Anti-osteopontin antibodies replicate the tumor suppression phenotype in thrombin cleavage-resistant osteopontin knock-in mice.

Abstract

Background: The multifunctional proinflammatory matricellular protein, osteopontin (OPN), is a prognostic marker in multiple human cancers. OPN is cleaved by thrombin to reveal a cryptic binding site for α₄β₁ and α₉β₁ integrins at the C-terminus of the N-terminal cleaved fragment (OPN-R). Preventing thrombin cleavage of full-length OPN (OPN-FL) improves outcomes in tumor models.

Objective: Test if anti-OPN antibodies phenocopy the anti-tumor effects of inhibiting thrombin cleavage of OPN.

Methods: A monoclonal antibody that binds to OPN-FL at the thrombin cleavage site (ie, mA6) and one that binds to the C-terminus of OPN-R (ie, mC6R) were tested in both the B16 mouse melanoma subcutaneous implant and metastasis models.

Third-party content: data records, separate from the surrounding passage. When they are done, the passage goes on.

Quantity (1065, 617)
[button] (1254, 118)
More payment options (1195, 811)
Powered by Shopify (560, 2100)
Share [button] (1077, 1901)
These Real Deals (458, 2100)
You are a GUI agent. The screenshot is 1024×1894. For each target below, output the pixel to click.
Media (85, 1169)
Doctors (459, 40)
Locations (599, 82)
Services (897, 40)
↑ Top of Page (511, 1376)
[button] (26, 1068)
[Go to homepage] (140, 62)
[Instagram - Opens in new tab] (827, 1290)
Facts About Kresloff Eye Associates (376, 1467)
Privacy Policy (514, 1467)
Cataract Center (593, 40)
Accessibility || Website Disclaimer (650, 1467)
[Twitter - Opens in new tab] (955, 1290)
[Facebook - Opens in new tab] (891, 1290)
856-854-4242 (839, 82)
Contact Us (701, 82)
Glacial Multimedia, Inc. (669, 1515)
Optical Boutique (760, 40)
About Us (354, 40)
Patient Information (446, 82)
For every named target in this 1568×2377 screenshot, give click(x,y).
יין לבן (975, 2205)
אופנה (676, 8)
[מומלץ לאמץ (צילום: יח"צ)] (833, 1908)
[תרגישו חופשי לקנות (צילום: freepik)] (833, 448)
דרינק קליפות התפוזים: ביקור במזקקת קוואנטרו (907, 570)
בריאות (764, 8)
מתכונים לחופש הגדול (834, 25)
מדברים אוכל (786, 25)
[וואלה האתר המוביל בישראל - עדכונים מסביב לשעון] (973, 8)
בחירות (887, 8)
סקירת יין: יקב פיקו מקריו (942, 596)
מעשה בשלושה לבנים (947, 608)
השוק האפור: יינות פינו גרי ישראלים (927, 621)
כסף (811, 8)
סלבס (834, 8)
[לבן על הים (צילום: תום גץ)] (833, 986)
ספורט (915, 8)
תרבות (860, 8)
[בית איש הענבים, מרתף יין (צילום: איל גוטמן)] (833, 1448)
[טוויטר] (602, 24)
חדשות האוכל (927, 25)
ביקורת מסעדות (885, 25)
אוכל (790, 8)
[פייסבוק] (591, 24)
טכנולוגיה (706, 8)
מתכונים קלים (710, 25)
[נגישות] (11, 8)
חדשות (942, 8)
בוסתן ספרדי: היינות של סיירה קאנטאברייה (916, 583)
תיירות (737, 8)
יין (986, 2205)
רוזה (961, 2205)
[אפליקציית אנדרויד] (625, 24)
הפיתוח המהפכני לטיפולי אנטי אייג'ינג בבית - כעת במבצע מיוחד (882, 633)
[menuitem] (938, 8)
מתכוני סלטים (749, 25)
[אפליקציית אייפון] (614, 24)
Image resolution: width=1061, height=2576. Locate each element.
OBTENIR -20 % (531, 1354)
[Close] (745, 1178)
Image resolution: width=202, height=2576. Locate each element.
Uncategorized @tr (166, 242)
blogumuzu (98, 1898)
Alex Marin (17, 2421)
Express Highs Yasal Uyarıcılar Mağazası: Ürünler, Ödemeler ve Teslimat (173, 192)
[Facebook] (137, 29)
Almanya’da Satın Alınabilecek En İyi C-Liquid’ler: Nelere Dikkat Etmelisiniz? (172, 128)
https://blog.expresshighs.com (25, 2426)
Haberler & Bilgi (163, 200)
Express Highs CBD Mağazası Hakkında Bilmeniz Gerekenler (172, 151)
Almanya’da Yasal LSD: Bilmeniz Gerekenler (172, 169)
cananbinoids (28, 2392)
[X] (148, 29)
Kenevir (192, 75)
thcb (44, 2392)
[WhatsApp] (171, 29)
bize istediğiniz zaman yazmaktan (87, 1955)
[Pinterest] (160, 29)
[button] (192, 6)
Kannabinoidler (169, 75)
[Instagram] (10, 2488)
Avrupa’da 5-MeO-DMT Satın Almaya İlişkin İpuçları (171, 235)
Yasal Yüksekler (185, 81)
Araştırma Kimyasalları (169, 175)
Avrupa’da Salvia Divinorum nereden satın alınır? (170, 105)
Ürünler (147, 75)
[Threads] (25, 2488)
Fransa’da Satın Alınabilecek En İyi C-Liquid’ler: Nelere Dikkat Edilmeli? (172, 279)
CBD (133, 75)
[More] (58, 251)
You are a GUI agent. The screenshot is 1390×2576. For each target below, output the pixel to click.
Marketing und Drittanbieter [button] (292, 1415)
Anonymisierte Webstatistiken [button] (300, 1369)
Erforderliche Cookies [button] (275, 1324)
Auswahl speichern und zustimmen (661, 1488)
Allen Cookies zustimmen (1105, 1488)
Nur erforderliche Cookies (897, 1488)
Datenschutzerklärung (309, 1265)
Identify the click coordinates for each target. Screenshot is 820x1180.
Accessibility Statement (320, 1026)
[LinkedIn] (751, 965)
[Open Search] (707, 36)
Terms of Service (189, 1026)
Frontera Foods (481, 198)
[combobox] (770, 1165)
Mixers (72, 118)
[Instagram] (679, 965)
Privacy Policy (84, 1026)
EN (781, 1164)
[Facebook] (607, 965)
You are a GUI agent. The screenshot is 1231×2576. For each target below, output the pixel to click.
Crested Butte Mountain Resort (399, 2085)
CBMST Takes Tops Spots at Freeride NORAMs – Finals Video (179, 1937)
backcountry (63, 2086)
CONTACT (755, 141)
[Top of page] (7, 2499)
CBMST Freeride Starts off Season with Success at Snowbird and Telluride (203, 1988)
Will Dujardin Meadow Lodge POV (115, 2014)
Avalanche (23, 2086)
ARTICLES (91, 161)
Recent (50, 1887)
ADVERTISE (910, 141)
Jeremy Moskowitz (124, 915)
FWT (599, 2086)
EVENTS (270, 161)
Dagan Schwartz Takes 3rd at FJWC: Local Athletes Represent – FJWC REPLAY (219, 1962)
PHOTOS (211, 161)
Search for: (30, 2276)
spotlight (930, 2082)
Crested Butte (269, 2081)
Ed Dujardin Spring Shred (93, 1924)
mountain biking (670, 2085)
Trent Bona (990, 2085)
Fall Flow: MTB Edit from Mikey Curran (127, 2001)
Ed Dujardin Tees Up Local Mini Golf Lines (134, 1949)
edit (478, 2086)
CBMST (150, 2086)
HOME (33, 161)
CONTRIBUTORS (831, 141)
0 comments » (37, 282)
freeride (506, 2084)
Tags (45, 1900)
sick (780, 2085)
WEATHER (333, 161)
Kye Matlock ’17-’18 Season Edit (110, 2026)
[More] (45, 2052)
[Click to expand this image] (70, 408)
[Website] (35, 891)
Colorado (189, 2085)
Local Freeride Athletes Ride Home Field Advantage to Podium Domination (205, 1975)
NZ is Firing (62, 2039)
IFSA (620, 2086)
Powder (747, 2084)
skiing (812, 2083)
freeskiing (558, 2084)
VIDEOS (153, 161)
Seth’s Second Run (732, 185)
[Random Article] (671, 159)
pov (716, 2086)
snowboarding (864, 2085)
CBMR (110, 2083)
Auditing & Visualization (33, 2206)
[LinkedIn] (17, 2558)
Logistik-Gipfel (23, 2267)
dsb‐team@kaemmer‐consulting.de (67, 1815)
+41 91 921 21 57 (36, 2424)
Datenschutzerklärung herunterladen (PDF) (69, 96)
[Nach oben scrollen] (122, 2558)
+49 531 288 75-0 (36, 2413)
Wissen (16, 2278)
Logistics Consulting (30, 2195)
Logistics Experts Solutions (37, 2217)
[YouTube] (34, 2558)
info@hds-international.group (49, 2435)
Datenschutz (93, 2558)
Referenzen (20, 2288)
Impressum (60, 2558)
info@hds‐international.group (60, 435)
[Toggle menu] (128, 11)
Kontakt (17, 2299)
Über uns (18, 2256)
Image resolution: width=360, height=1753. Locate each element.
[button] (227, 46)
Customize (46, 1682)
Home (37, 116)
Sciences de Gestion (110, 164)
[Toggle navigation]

Results: Purified mA6 bound to OPN-FL and mC6R bound to OPN-R with high affinity for their respective target antigens, whether mouse or human OPN. Thrombin cleavage of both mouse and human OPN-FL was inhibited by mA6, but mA6 did not affect coagulation or platelet aggregation assays. The clearance half-life of both antibodies was >7 days in mice. Mice treated with either antibody had reduced B16 melanoma growth in the subcutaneous model, resulting in fewer pulmonary metastases than control-treated wild-type mice. Antibody treatment replicated the tumor suppression phenotype of the thrombin resistant OPN mouse that expresses thrombin-resistant OPN. Growth of CT26, a colon carcinoma cell line, was reduced by treatment with either antibody in BALB/c mice.

Conclusion: Treatment with either antibody reduced B16 melanoma tumor growth in both models and also reduced CT26 colon carcinoma growth. mC6R had similar effects to mA6, suggesting that the active OPN fragment generated by thrombin cleavage of OPN-FL is OPN-R.